Das eigentliche Thrill-Element ist spannend gemacht, das gruselige/geheimsnivolle Heim/Internat ist als Handlungsort natürlich perfekt, da sich dort die mysteriöse Atmosphäre zuspitzt. Nun kommen wir aber zu dem Teil, der mich weniger überzeugt hat. Bereits zur Hälfte von "Heimweh", wenn nicht sogar etwas früher, ist mir klar gewesen, wie die Geschichte ausgeht. Das hat für mich natürlich eine Einbuße an Spannung bedeutet. Natürlich wollte ich meine Theorie überprüft wissen, so dass ich doch bei der Stange gehalten wurde. Zudem wurden auch einige Nebengeschichten, die nicht sofort zu durchblicken waren, noch am Ende aufgelöst, so dass auch wirklich jedes Puzzleteil an seinem Platz war. Aber im Grunde war für mich der letzte Kick, der so ein Thriller einfach bis zum bitteren Ende aufrecht erhalten muss, für mich leider, leider nicht mehr gegeben. Knackpunkt ist aus meiner Sicht die Erzählweise der Rückblenden, denn diese sind einfach sehr offensichtlich auf die Endauflösung zugeschnitten. Entweder man hätte sie ganz weglassen müssen oder noch durchdachter schreiben müssen, so dass das Kernelement doch stets im Dunklen bleibt. Was ich Raabe aber lassen muss, ist, dass die ganze Motivik psychologisch betrachtet sehr schlüssig wirkte. Dadurch wirkte die Geschichte nicht konstruiert, sondern authentisch, fast, als ob eine wahre Geschichte die Vorlage gewesen wäre. Auch wenn sich die Geschichte am Ende zuspitzt, jede Handlung wirkt realistisch, so dass man zu keinem Zeitpunkt den Eindruck erhält: Jetzt fährt der Autor aber nochmal auf und entlarvt damit seine Geschichte als unrealistisch.

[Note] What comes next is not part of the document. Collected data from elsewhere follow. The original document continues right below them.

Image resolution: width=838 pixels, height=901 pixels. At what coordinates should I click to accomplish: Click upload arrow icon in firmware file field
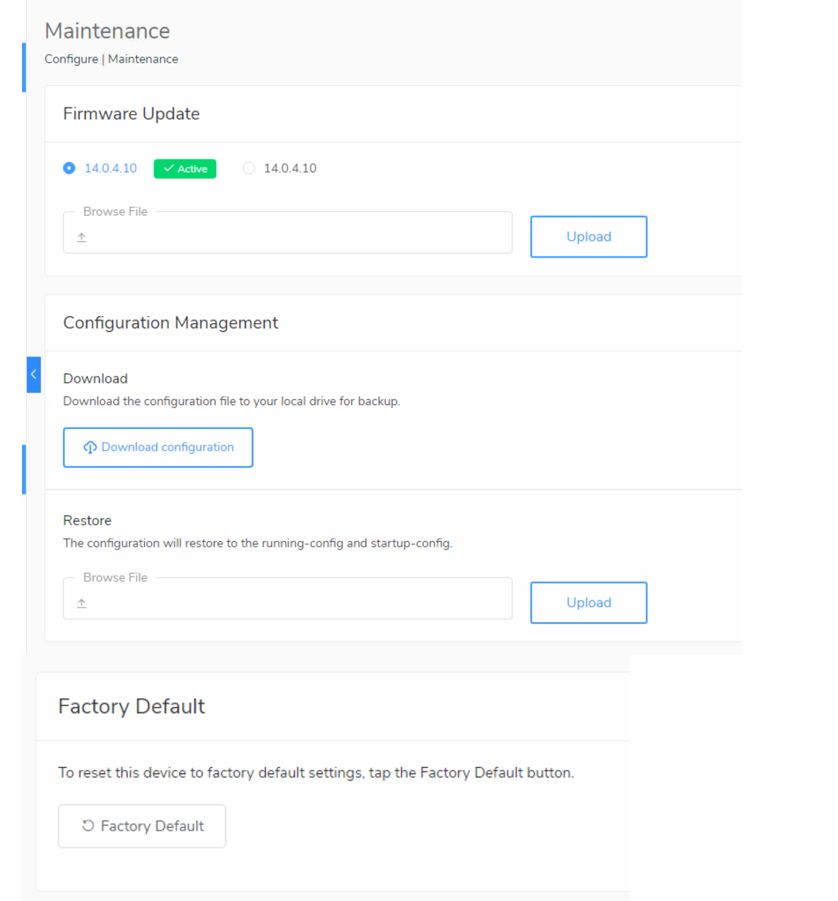pyautogui.click(x=82, y=237)
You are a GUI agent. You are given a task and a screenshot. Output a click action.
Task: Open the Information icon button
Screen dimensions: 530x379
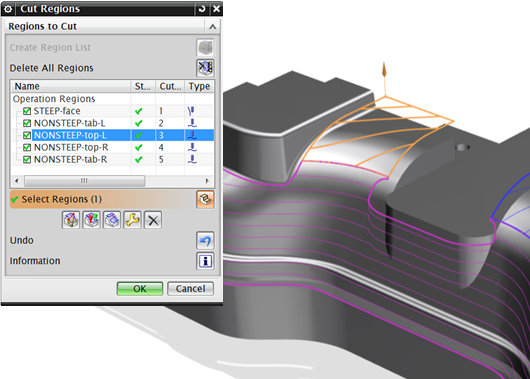click(205, 261)
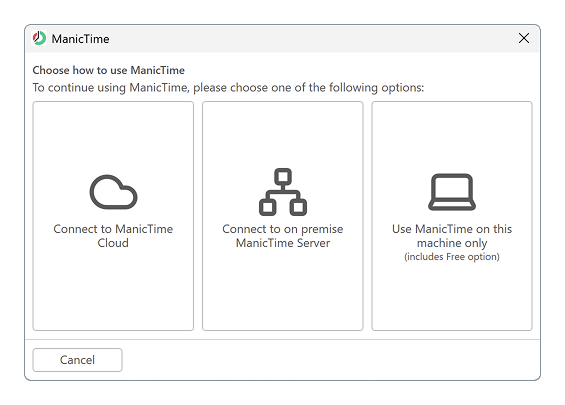Screen dimensions: 565x405
Task: Select the Connect to ManicTime Cloud label
Action: [x=113, y=236]
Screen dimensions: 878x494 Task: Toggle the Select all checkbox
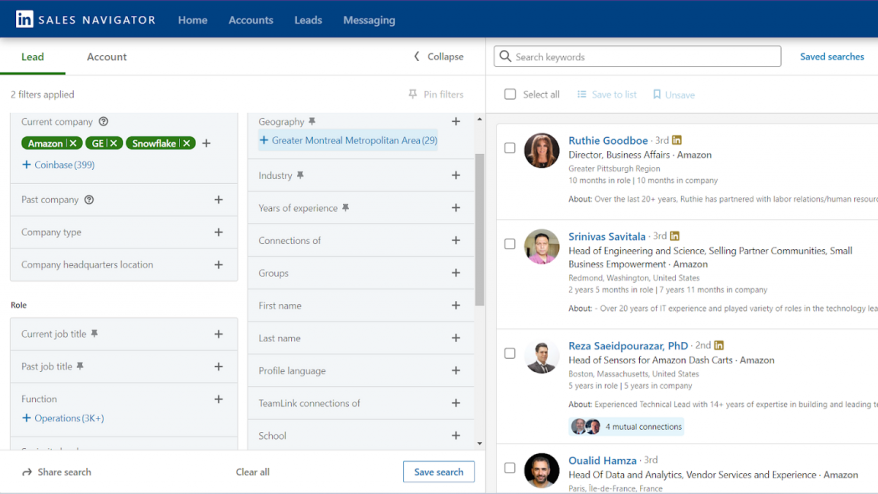click(510, 95)
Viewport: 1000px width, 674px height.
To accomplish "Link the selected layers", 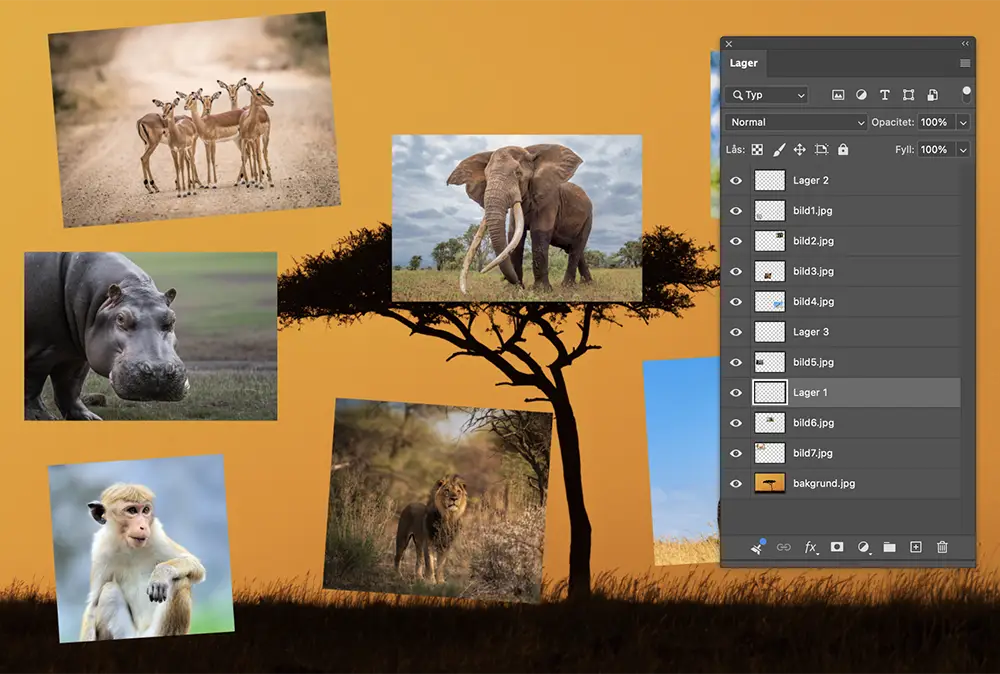I will click(782, 547).
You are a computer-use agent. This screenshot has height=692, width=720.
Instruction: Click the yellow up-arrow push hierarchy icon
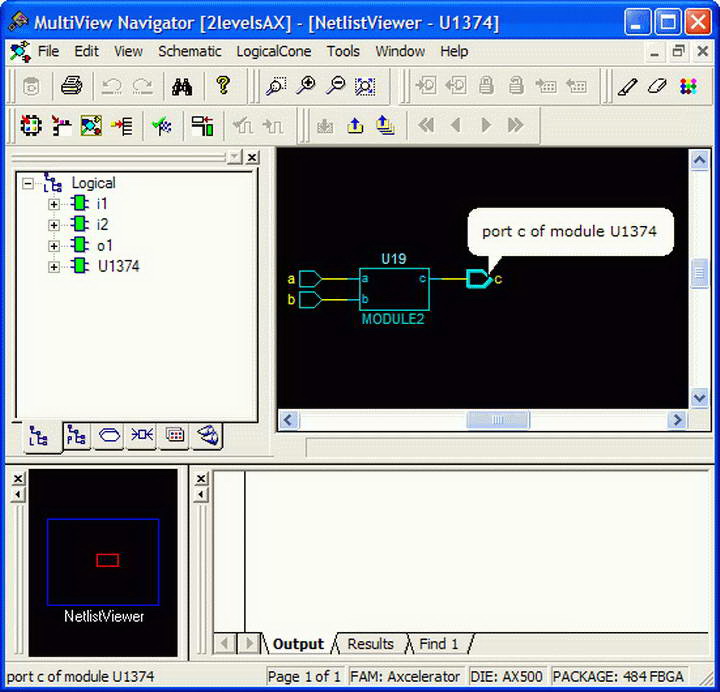pyautogui.click(x=355, y=125)
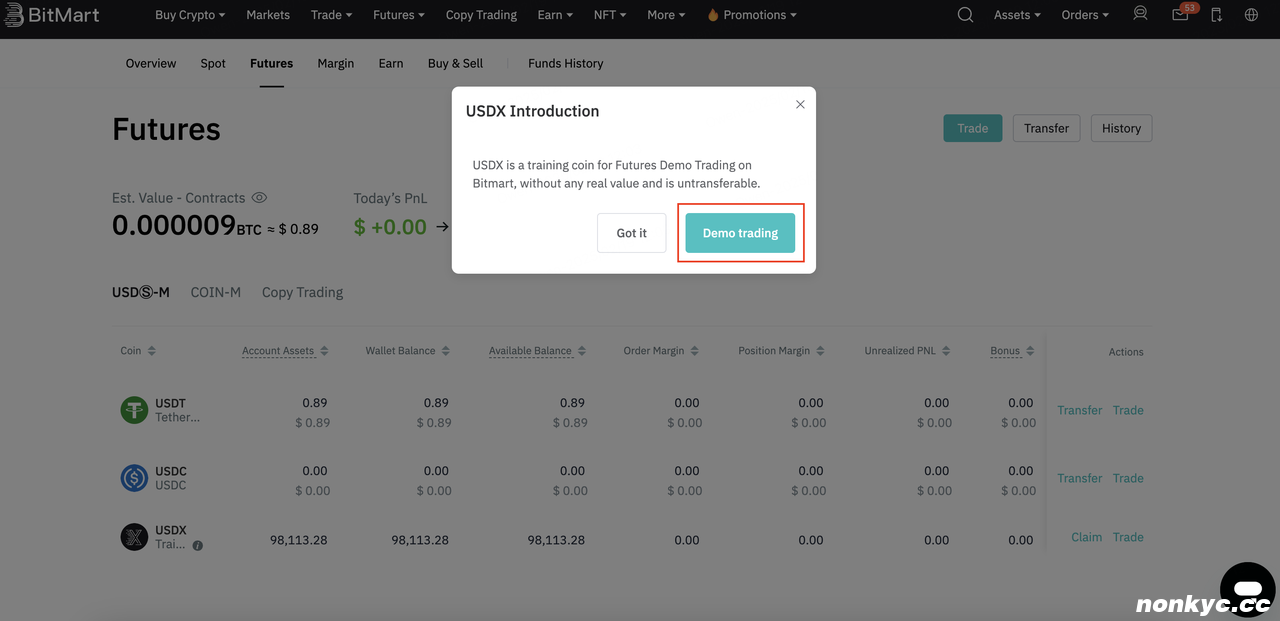This screenshot has width=1280, height=621.
Task: Expand the Assets dropdown menu
Action: 1017,15
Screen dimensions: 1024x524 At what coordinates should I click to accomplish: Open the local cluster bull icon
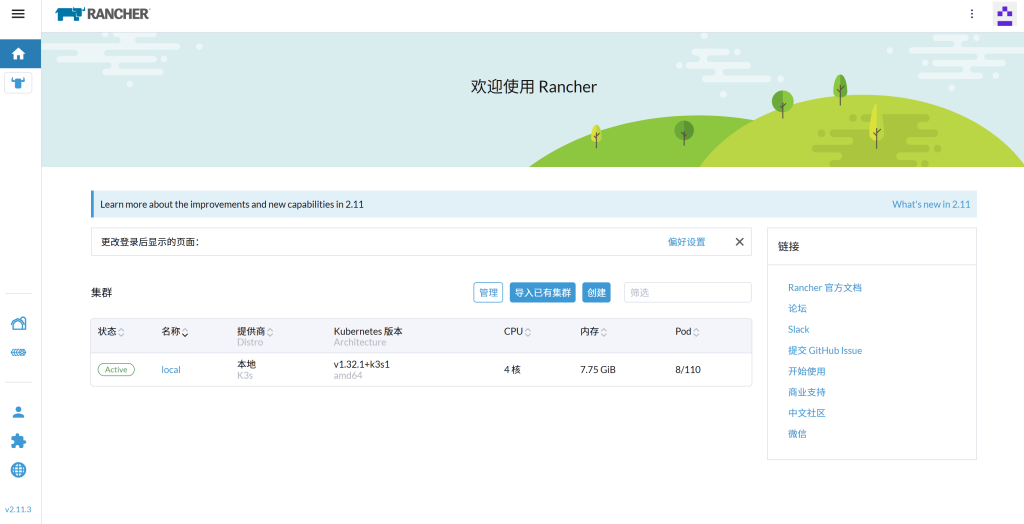[18, 83]
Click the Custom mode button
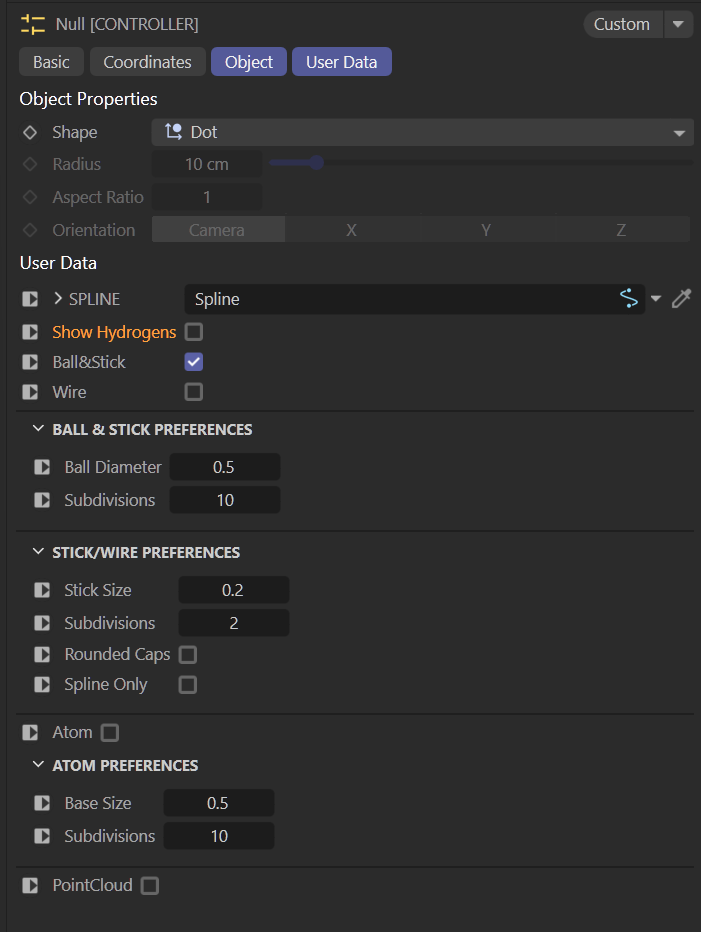Viewport: 701px width, 932px height. [x=621, y=24]
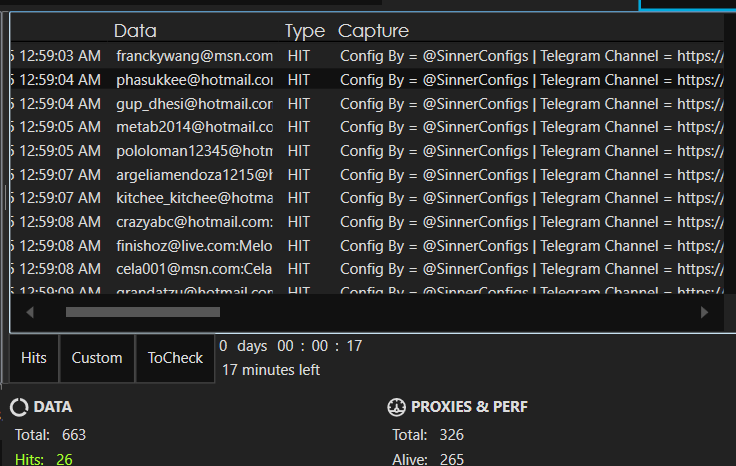Click the Total 326 value under PROXIES & PERF

(451, 435)
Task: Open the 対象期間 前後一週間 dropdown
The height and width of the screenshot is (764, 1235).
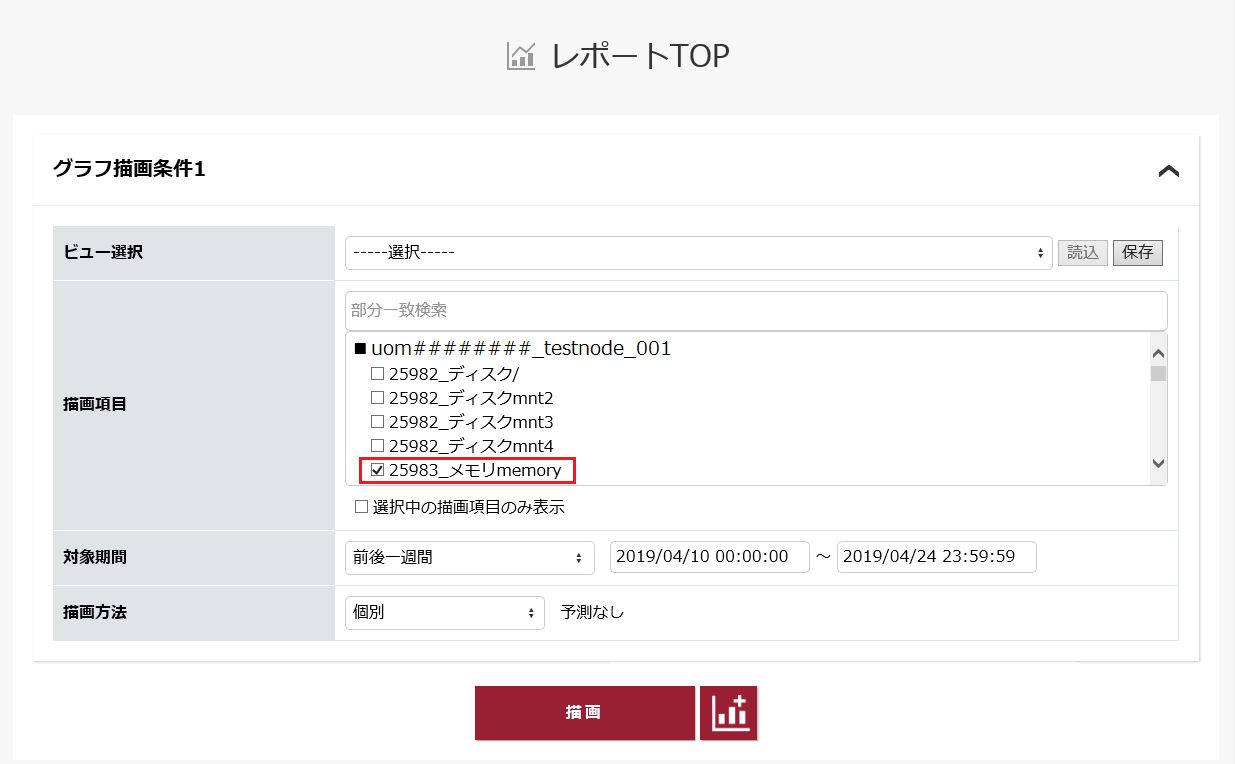Action: click(x=469, y=557)
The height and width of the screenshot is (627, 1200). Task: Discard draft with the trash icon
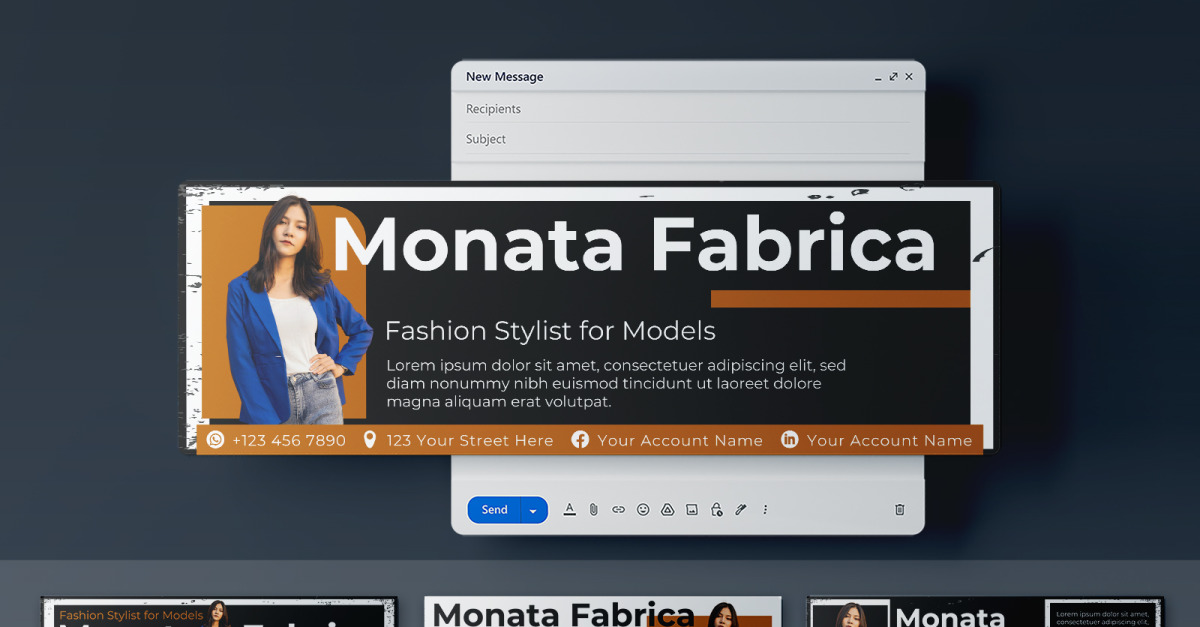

Fazit: "Heimweh" hat viele sehr gute Voraussetzungen: der Prolog, die strikte Erzählweise, viele interessant gestaltete Figuren und eine perfekte Atmosphäre. Doch der Weg hin zur Pefektion wird nicht geschafftt, weil die Auflösung der Geschichte schon recht früh offenglegt wird. So fällt die Spannungskurve ab, da am Ende nicht mehr vieles gelöst werden muss. Dennoch zeigt sich mir, dass Raabe als deutscher Thrillerautor einige gute Voraussetzungen mitbringt, so dass ich in seine zwei Vorgänger gerne mal reinlesen werden!